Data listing
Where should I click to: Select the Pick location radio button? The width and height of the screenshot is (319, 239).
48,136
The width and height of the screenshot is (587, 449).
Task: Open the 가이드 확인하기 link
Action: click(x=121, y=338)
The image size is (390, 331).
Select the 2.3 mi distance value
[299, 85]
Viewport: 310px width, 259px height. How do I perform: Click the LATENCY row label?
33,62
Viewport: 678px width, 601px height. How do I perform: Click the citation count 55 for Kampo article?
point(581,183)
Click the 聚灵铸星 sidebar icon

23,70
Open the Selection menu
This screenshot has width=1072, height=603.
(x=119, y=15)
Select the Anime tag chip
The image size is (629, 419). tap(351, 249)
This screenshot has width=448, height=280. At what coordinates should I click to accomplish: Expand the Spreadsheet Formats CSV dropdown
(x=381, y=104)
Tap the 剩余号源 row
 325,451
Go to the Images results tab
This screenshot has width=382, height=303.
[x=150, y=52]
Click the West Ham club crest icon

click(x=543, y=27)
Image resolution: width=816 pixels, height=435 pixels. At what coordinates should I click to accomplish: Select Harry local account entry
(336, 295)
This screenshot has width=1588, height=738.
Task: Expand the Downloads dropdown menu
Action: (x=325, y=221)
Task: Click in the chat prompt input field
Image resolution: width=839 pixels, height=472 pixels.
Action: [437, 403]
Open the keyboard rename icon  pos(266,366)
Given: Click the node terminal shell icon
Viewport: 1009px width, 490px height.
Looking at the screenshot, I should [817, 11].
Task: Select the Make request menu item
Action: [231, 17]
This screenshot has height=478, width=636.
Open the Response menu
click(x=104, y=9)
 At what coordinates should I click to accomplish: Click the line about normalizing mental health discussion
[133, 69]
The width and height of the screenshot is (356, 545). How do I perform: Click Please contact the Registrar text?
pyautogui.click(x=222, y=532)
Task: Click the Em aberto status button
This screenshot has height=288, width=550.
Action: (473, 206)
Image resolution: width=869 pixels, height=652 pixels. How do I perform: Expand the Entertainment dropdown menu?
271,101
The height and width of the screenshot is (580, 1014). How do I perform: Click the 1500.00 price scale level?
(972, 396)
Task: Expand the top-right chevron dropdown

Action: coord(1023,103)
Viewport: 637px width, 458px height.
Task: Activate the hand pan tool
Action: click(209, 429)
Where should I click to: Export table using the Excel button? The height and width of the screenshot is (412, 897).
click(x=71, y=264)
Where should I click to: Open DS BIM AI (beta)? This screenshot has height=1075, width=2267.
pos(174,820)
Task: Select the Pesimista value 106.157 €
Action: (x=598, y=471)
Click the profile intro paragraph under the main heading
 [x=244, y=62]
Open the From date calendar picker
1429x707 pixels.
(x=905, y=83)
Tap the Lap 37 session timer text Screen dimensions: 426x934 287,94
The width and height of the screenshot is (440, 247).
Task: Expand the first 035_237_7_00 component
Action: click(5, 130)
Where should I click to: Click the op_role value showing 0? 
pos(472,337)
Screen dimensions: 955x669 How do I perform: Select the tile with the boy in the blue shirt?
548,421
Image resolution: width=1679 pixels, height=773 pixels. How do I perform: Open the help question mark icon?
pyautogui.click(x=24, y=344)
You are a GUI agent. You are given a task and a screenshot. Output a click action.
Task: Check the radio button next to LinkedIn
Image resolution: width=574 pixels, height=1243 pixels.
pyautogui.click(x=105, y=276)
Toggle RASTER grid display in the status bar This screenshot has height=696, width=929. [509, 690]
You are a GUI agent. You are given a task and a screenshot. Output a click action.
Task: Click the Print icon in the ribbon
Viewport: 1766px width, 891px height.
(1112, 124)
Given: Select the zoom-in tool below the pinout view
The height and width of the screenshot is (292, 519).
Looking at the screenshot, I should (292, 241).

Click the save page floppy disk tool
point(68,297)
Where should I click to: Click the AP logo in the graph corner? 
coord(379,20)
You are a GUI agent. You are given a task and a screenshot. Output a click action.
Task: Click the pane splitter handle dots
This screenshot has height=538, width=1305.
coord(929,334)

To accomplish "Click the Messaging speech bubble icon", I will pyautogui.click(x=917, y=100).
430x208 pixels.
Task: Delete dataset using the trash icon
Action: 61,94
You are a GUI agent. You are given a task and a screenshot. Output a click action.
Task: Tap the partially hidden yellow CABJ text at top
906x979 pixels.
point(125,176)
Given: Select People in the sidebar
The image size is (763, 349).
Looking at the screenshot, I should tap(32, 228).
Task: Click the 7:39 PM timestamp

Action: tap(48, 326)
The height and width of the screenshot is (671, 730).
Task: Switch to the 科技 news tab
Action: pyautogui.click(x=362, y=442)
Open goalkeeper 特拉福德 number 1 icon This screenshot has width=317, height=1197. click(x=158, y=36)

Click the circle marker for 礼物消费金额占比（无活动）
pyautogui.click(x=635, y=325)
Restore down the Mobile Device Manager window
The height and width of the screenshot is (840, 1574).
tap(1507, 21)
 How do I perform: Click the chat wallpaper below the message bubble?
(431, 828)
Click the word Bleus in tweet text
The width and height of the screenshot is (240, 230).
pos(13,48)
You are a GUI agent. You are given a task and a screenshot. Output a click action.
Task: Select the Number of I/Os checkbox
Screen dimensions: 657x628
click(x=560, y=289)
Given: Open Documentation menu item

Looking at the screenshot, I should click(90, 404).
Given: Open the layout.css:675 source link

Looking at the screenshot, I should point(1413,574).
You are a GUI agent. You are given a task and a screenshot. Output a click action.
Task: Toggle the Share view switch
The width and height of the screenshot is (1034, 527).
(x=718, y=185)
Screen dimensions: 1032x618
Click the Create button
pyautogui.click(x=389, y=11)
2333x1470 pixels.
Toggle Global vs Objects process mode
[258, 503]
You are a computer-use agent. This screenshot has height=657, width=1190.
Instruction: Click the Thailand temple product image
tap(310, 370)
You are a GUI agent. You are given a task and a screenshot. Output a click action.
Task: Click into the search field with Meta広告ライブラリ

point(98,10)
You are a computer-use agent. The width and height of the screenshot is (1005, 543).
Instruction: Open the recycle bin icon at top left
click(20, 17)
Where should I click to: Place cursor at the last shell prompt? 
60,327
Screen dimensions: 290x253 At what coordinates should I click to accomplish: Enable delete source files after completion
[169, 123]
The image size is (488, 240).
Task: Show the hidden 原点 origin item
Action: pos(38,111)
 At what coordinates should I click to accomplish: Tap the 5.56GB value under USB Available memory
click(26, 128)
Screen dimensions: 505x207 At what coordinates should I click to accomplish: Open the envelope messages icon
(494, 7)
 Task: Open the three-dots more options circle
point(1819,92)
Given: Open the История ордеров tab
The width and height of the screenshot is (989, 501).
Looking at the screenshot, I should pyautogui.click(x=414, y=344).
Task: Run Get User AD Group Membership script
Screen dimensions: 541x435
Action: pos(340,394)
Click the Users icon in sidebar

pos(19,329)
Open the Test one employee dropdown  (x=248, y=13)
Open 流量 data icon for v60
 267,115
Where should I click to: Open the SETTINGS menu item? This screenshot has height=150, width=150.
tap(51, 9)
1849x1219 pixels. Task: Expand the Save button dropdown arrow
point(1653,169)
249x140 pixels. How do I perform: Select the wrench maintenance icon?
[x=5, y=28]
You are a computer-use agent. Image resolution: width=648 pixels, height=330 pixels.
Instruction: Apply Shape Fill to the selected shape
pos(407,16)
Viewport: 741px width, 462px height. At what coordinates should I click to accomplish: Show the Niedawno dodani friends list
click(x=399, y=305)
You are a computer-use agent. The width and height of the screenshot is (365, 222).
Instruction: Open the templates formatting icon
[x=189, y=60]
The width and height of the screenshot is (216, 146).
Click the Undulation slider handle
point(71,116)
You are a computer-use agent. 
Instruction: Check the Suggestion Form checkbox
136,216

(Challenge):
Retype all of the material above verbatim, keeping every line in its original order.

(Output):
Where should I click to: Select the Pick location radio button? The width and height of the screenshot is (319, 239).
48,136
The width and height of the screenshot is (587, 449).
Task: Open the 가이드 확인하기 link
Action: click(x=121, y=338)
The image size is (390, 331).
Select the 2.3 mi distance value
[299, 85]
Viewport: 310px width, 259px height. How do I perform: Click the LATENCY row label?
33,62
Viewport: 678px width, 601px height. How do I perform: Click the citation count 55 for Kampo article?
point(581,183)
Click the 聚灵铸星 sidebar icon

23,70
Open the Selection menu
This screenshot has width=1072, height=603.
(x=119, y=15)
Select the Anime tag chip
The image size is (629, 419). tap(351, 249)
This screenshot has width=448, height=280. At what coordinates should I click to accomplish: Expand the Spreadsheet Formats CSV dropdown
(x=381, y=104)
Tap the 剩余号源 row
 325,451
Go to the Images results tab
This screenshot has width=382, height=303.
[x=150, y=52]
Click the West Ham club crest icon

click(x=543, y=27)
Image resolution: width=816 pixels, height=435 pixels. At what coordinates should I click to accomplish: Select Harry local account entry
(336, 295)
This screenshot has width=1588, height=738.
Task: Expand the Downloads dropdown menu
Action: (x=325, y=221)
Task: Click in the chat prompt input field
Image resolution: width=839 pixels, height=472 pixels.
Action: [437, 403]
Open the keyboard rename icon  pos(266,366)
Given: Click the node terminal shell icon
Viewport: 1009px width, 490px height.
Looking at the screenshot, I should [817, 11].
Task: Select the Make request menu item
Action: [231, 17]
This screenshot has height=478, width=636.
Open the Response menu
click(x=104, y=9)
 At what coordinates should I click to accomplish: Click the line about normalizing mental health discussion
[133, 69]
The width and height of the screenshot is (356, 545). How do I perform: Click Please contact the Registrar text?
pyautogui.click(x=222, y=532)
Task: Click the Em aberto status button
This screenshot has height=288, width=550.
Action: (473, 206)
Image resolution: width=869 pixels, height=652 pixels. How do I perform: Expand the Entertainment dropdown menu?
271,101
The height and width of the screenshot is (580, 1014). How do I perform: Click the 1500.00 price scale level?
(972, 396)
Task: Expand the top-right chevron dropdown

Action: coord(1023,103)
Viewport: 637px width, 458px height.
Task: Activate the hand pan tool
Action: click(209, 429)
Where should I click to: Export table using the Excel button? The height and width of the screenshot is (412, 897).
click(x=71, y=264)
Where should I click to: Open DS BIM AI (beta)? This screenshot has height=1075, width=2267.
pos(174,820)
Task: Select the Pesimista value 106.157 €
Action: (x=598, y=471)
Click the profile intro paragraph under the main heading
 [x=244, y=62]
Open the From date calendar picker
1429x707 pixels.
(x=905, y=83)
Tap the Lap 37 session timer text Screen dimensions: 426x934 287,94
The width and height of the screenshot is (440, 247).
Task: Expand the first 035_237_7_00 component
Action: click(5, 130)
Where should I click to: Click the op_role value showing 0? 
pos(472,337)
Screen dimensions: 955x669 How do I perform: Select the tile with the boy in the blue shirt?
548,421
Image resolution: width=1679 pixels, height=773 pixels. How do I perform: Open the help question mark icon?
pyautogui.click(x=24, y=344)
You are a GUI agent. You are given a task and a screenshot. Output a click action.
Task: Check the radio button next to LinkedIn
Image resolution: width=574 pixels, height=1243 pixels.
pyautogui.click(x=105, y=276)
Toggle RASTER grid display in the status bar This screenshot has height=696, width=929. [509, 690]
You are a GUI agent. You are given a task and a screenshot. Output a click action.
Task: Click the Print icon in the ribbon
Viewport: 1766px width, 891px height.
(1112, 124)
Given: Select the zoom-in tool below the pinout view
The height and width of the screenshot is (292, 519).
Looking at the screenshot, I should (292, 241).

Click the save page floppy disk tool
point(68,297)
Where should I click to: Click the AP logo in the graph corner? 
coord(379,20)
You are a GUI agent. You are given a task and a screenshot. Output a click action.
Task: Click the pane splitter handle dots
This screenshot has height=538, width=1305.
coord(929,334)

To accomplish "Click the Messaging speech bubble icon", I will pyautogui.click(x=917, y=100).
430x208 pixels.
Task: Delete dataset using the trash icon
Action: 61,94
You are a GUI agent. You are given a task and a screenshot. Output a click action.
Task: Tap the partially hidden yellow CABJ text at top
906x979 pixels.
point(125,176)
Given: Select People in the sidebar
The image size is (763, 349).
Looking at the screenshot, I should tap(32, 228).
Task: Click the 7:39 PM timestamp

Action: tap(48, 326)
The height and width of the screenshot is (671, 730).
Task: Switch to the 科技 news tab
Action: pyautogui.click(x=362, y=442)
Open goalkeeper 特拉福德 number 1 icon This screenshot has width=317, height=1197. click(x=158, y=36)

Click the circle marker for 礼物消费金额占比（无活动）
pyautogui.click(x=635, y=325)
Restore down the Mobile Device Manager window
The height and width of the screenshot is (840, 1574).
tap(1507, 21)
 How do I perform: Click the chat wallpaper below the message bubble?
(431, 828)
Click the word Bleus in tweet text
The width and height of the screenshot is (240, 230).
pos(13,48)
You are a GUI agent. You are given a task and a screenshot. Output a click action.
Task: Select the Number of I/Os checkbox
Screen dimensions: 657x628
click(x=560, y=289)
Given: Open Documentation menu item

Looking at the screenshot, I should click(90, 404).
Given: Open the layout.css:675 source link

Looking at the screenshot, I should point(1413,574).
You are a GUI agent. You are given a task and a screenshot. Output a click action.
Task: Toggle the Share view switch
The width and height of the screenshot is (1034, 527).
(x=718, y=185)
Screen dimensions: 1032x618
Click the Create button
pyautogui.click(x=389, y=11)
2333x1470 pixels.
Toggle Global vs Objects process mode
[258, 503]
You are a computer-use agent. This screenshot has height=657, width=1190.
Instruction: Click the Thailand temple product image
tap(310, 370)
You are a GUI agent. You are given a task and a screenshot. Output a click action.
Task: Click into the search field with Meta広告ライブラリ

point(98,10)
You are a computer-use agent. The width and height of the screenshot is (1005, 543).
Instruction: Open the recycle bin icon at top left
click(20, 17)
Where should I click to: Place cursor at the last shell prompt? 
60,327
Screen dimensions: 290x253 At what coordinates should I click to accomplish: Enable delete source files after completion
[169, 123]
The image size is (488, 240).
Task: Show the hidden 原点 origin item
Action: pos(38,111)
 At what coordinates should I click to accomplish: Tap the 5.56GB value under USB Available memory
click(26, 128)
Screen dimensions: 505x207 At what coordinates should I click to accomplish: Open the envelope messages icon
(494, 7)
 Task: Open the three-dots more options circle
point(1819,92)
Given: Open the История ордеров tab
The width and height of the screenshot is (989, 501).
Looking at the screenshot, I should pyautogui.click(x=414, y=344).
Task: Run Get User AD Group Membership script
Screen dimensions: 541x435
Action: pos(340,394)
Click the Users icon in sidebar

pos(19,329)
Open the Test one employee dropdown  (x=248, y=13)
Open 流量 data icon for v60
 267,115
Where should I click to: Open the SETTINGS menu item? This screenshot has height=150, width=150.
tap(51, 9)
1849x1219 pixels. Task: Expand the Save button dropdown arrow
point(1653,169)
249x140 pixels. How do I perform: Select the wrench maintenance icon?
[x=5, y=28]
You are a computer-use agent. Image resolution: width=648 pixels, height=330 pixels.
Instruction: Apply Shape Fill to the selected shape
pos(407,16)
Viewport: 741px width, 462px height. At what coordinates should I click to accomplish: Show the Niedawno dodani friends list
click(x=399, y=305)
You are a computer-use agent. The width and height of the screenshot is (365, 222).
Instruction: Open the templates formatting icon
[x=189, y=60]
The width and height of the screenshot is (216, 146).
Click the Undulation slider handle
point(71,116)
You are a computer-use agent. 
Instruction: Check the Suggestion Form checkbox
136,216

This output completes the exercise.